Subtracting the final matrix:

[tex]\[ \left( \begin{array}{cc} 5 & 9 \\ 8 & 15 \end{array} \right) - \left( \begin{array}{cc} 5 & 9 \\ 8 & 15 \end{array} \right) = \left( \begin{array}{cc} 0 & 0 \\ 0 & 0 \end{array} \right) \][/tex]

Therefore, the result of the matrix expression is:

[tex]\[ \left( \begin{array}{cc} 0 & 0 \\ 0 & 0 \end{array} \right) \][/tex]

### Part c) Evaluating [tex]\( 0^2 + 30 \)[/tex]

It is given to find [tex]\( 0^2 + 30 \)[/tex].

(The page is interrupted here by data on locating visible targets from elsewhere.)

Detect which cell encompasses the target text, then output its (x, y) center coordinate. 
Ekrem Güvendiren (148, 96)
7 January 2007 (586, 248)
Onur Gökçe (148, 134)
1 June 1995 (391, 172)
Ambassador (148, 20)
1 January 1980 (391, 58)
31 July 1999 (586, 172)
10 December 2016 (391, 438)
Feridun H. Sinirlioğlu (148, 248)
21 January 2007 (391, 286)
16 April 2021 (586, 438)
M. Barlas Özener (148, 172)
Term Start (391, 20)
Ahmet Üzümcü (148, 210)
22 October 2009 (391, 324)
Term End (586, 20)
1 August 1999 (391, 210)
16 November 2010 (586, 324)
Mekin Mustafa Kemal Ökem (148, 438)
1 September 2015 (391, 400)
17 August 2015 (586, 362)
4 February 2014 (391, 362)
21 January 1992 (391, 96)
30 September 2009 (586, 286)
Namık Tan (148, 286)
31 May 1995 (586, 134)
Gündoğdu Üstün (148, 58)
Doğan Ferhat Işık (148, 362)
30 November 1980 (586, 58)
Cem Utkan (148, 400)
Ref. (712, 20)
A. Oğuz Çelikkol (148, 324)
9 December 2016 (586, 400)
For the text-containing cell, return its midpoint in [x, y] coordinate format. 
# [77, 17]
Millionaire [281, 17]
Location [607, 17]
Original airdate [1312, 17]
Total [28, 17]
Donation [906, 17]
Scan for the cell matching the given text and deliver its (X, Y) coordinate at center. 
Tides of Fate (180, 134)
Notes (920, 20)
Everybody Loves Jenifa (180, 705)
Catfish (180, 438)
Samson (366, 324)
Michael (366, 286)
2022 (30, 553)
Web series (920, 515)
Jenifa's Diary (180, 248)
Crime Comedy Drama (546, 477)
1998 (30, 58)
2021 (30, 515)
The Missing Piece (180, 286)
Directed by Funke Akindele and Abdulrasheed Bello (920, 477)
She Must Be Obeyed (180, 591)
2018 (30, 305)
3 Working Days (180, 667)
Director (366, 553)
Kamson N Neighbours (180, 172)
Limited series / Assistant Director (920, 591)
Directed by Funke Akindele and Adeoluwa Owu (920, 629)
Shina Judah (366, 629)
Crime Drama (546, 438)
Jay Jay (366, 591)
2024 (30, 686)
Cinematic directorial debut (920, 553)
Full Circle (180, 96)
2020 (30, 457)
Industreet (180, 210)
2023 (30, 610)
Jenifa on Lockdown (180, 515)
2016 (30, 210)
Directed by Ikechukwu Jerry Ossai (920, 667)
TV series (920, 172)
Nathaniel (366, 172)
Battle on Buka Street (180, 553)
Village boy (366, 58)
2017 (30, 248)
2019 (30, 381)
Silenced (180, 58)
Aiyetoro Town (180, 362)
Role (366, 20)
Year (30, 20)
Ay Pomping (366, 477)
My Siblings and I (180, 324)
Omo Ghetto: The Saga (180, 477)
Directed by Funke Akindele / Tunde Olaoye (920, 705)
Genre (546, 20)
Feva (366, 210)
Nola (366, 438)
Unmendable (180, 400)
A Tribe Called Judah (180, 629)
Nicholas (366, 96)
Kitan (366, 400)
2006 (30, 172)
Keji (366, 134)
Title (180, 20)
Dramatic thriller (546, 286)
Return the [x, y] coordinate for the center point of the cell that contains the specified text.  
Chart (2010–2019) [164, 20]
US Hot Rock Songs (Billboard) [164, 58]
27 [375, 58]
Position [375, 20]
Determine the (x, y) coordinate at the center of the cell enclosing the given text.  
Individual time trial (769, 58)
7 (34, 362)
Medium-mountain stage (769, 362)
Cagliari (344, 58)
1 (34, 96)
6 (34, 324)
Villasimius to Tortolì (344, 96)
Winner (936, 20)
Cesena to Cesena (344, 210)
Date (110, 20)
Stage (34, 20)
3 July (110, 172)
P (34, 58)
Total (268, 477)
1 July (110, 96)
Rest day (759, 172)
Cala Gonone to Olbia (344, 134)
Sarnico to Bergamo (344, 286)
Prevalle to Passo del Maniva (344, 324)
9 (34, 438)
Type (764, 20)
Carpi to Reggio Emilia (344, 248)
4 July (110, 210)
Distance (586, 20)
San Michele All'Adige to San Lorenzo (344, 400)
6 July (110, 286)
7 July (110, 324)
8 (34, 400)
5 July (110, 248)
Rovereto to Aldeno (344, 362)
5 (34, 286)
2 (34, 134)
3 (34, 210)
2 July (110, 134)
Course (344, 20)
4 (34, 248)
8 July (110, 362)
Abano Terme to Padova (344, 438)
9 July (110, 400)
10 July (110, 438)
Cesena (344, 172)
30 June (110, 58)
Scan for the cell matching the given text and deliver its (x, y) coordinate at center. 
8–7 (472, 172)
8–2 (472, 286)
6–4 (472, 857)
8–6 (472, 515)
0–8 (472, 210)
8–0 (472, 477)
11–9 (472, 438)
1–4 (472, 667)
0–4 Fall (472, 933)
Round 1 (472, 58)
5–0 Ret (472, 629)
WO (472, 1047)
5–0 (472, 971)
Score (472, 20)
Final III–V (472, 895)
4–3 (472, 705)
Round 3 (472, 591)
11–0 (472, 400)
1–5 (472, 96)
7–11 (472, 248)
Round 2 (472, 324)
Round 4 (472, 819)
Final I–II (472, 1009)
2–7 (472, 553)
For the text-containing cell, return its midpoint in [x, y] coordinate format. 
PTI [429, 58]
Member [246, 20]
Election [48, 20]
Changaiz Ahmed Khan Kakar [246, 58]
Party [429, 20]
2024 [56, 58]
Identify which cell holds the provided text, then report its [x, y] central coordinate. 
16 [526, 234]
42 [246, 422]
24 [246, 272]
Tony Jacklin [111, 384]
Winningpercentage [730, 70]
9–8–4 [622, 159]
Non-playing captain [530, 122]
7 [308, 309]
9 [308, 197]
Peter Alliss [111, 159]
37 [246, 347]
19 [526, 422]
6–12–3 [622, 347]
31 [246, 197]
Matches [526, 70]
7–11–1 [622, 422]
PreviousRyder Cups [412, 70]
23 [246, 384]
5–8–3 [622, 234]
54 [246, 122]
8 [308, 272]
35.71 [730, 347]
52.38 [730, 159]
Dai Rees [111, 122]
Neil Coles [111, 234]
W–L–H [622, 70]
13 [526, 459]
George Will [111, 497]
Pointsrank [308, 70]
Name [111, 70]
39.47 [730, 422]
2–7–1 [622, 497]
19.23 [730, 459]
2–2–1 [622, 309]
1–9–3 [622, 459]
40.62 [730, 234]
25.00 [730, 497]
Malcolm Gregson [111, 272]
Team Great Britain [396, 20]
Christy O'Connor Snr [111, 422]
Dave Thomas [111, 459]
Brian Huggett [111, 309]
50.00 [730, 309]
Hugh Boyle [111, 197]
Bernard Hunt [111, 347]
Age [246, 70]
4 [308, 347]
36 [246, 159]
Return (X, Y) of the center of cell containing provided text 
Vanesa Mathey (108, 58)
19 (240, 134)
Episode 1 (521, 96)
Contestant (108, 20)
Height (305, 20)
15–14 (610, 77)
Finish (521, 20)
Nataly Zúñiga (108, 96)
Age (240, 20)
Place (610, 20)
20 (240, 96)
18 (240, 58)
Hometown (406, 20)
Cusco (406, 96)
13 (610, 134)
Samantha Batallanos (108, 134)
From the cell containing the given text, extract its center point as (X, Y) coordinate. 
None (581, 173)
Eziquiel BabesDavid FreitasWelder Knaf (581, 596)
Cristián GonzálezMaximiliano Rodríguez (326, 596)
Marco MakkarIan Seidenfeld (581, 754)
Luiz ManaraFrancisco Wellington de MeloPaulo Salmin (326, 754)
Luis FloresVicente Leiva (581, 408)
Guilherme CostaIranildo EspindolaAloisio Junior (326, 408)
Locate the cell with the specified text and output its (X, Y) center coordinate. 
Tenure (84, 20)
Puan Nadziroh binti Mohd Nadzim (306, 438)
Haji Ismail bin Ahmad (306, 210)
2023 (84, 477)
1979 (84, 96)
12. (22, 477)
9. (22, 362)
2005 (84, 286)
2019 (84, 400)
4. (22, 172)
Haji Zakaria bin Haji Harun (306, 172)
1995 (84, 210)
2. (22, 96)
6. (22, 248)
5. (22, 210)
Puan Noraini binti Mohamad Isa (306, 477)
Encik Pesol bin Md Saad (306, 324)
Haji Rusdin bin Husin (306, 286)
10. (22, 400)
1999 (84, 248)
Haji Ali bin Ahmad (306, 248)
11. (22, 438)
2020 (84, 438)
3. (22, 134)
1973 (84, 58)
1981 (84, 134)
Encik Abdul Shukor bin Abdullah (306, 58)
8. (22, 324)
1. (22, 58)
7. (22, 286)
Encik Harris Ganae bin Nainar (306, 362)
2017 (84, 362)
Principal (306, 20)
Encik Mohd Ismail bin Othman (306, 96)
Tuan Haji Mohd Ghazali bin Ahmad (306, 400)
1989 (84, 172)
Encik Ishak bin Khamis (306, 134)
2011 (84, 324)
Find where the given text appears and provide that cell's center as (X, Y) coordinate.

Let's compute that directly:

[tex]\[ 0^2 = 0 \][/tex]

Adding 30:

[tex]\[ 0 + 30 = 30 \][/tex]

Therefore, the result is:

[tex]\[ 30 \][/tex]

### Summary

- The values of [tex]\( x \)[/tex] and [tex]\( y \)[/tex] are [tex]\( x = 2 \)[/tex] and [tex]\( y = 1 \)[/tex].
- The result of the matrix evaluation is [tex]\( \left( \begin{array}{cc} 0 & 0 \\ 0 & 0 \end{array} \right) \)[/tex].
- The result of [tex]\( 0^2 + 30 \)[/tex] is [tex]\( 30 \)[/tex].